Boost logo

Boost :

From: Eric Niebler (eric_at_[hidden])
Date: 2005-07-01 01:49:21


David Abrahams wrote:
> "Eric Niebler" <eric_at_[hidden]> writes:
>>
>>OK, I'll hold off on filing a DR until we have some
>>recommendations.
>
> Suggestion: don't keep this under your hat. At least alert the LWG
> and say that you will have recommendations in a few days.
>

That's probably good advice. I've sent a DR to comp.std.c++.

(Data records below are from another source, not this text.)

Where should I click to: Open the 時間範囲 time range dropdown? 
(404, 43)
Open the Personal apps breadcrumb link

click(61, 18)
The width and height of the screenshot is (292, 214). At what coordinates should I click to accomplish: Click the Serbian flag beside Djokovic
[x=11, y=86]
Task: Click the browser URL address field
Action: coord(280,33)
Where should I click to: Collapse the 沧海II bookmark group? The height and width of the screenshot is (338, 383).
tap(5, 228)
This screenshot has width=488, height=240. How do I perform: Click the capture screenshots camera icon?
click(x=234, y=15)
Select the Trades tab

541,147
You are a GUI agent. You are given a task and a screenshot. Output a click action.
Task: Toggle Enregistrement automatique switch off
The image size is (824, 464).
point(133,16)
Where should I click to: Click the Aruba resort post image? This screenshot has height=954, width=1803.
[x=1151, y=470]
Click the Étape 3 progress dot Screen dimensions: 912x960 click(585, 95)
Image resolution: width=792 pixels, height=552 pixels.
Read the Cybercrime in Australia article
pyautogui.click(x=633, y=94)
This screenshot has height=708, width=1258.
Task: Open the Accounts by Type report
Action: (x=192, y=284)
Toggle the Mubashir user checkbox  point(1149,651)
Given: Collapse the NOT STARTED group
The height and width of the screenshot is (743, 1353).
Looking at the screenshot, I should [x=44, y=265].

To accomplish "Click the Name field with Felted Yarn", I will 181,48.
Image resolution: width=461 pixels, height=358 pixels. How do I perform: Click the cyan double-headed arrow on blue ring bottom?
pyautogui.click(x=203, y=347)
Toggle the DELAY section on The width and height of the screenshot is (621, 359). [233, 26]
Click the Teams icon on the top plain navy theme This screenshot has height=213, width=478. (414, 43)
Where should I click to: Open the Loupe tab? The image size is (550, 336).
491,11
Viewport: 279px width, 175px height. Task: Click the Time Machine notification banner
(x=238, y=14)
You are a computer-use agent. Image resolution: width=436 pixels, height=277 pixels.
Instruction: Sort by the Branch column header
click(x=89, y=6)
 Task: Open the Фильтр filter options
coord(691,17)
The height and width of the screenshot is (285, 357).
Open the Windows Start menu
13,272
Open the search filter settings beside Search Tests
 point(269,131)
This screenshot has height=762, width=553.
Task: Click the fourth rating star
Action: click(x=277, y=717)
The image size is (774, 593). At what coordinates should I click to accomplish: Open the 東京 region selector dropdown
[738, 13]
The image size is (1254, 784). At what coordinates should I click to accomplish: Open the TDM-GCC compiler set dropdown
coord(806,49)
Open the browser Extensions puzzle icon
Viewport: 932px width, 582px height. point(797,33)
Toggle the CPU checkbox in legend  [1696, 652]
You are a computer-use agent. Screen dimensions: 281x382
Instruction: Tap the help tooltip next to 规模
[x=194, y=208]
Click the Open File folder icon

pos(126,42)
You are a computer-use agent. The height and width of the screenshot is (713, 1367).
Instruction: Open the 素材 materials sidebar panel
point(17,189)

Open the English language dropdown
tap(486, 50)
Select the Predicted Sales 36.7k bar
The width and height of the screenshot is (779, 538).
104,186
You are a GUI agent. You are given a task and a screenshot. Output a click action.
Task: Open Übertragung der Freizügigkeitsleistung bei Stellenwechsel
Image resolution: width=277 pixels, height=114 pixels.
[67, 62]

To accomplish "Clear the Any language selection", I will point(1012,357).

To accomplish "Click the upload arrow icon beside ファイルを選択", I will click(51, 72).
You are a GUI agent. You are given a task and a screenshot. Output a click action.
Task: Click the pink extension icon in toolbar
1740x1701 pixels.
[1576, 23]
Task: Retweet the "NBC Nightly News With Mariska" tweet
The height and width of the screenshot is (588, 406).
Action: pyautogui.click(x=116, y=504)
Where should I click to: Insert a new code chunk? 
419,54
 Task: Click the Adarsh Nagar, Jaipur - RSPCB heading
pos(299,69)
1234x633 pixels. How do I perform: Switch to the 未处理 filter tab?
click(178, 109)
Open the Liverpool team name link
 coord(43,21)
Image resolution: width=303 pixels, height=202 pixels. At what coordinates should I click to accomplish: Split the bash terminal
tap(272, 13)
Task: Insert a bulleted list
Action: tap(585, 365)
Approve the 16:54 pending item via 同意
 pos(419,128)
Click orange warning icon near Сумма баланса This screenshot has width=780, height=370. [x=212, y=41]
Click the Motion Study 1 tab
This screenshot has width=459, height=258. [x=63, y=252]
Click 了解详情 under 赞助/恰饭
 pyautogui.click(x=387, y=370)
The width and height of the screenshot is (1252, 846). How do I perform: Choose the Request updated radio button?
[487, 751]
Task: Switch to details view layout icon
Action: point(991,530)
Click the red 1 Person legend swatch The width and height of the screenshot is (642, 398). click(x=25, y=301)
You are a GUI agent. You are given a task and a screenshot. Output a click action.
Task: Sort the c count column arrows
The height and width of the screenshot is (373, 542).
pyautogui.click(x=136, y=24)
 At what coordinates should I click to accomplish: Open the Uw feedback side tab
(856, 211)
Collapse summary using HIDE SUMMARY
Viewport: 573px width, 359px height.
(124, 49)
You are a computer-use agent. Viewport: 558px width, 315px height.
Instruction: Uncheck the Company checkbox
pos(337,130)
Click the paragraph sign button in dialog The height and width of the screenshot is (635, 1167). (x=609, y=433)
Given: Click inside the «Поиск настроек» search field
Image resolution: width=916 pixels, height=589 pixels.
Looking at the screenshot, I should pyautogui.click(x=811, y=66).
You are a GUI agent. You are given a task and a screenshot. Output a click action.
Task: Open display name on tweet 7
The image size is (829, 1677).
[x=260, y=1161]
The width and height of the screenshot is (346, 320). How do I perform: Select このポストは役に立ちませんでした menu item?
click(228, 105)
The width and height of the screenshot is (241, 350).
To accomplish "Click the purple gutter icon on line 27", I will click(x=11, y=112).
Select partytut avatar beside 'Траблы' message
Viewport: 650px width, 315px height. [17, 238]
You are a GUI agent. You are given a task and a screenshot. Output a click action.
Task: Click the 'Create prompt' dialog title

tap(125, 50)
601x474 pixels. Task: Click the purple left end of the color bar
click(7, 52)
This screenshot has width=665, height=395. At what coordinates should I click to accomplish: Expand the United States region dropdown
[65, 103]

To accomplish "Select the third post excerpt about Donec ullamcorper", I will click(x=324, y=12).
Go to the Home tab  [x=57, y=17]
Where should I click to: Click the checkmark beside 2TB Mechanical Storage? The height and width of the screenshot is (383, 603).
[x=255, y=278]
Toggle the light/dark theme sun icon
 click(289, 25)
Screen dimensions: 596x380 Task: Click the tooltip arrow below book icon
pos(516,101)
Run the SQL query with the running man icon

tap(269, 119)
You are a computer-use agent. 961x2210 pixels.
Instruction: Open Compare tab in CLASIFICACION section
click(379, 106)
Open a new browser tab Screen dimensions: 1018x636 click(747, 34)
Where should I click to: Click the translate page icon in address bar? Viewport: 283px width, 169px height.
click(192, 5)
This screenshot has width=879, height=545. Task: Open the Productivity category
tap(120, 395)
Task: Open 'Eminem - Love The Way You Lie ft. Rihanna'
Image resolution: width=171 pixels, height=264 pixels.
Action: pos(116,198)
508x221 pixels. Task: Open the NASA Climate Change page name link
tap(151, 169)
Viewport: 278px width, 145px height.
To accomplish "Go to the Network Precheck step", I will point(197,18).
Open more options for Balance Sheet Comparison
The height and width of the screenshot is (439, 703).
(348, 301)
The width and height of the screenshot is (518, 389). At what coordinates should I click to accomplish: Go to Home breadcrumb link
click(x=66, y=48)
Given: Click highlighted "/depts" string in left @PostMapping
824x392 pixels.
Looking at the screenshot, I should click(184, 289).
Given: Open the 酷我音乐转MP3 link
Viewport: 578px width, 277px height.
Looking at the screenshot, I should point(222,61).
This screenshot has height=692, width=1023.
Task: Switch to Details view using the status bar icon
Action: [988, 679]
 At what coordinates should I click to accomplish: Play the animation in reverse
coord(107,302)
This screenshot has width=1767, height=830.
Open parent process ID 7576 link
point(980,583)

Also, I may have found another issue, closely related to the one under
discussion. It regards case-insensitive matching of named character
classes. The regex_traits<> provides two functions for working with
named char classes: lookup_classname and isctype. To match a char class
such as [[:alpha:]], you pass "alpha" to lookup_classname and get a
bitmask. Later, you pass a char and the bitmask to isctype and get a
bool yes/no answer.

But how does case-insensitivity work in this scenario? Suppose we're
doing a case-insensitive match on [[:lower:]]. It should behave as if it
were [[:lower:][:upper:]], right? But there doesn't seem to be enough
smarts in the regex_traits interface to do this.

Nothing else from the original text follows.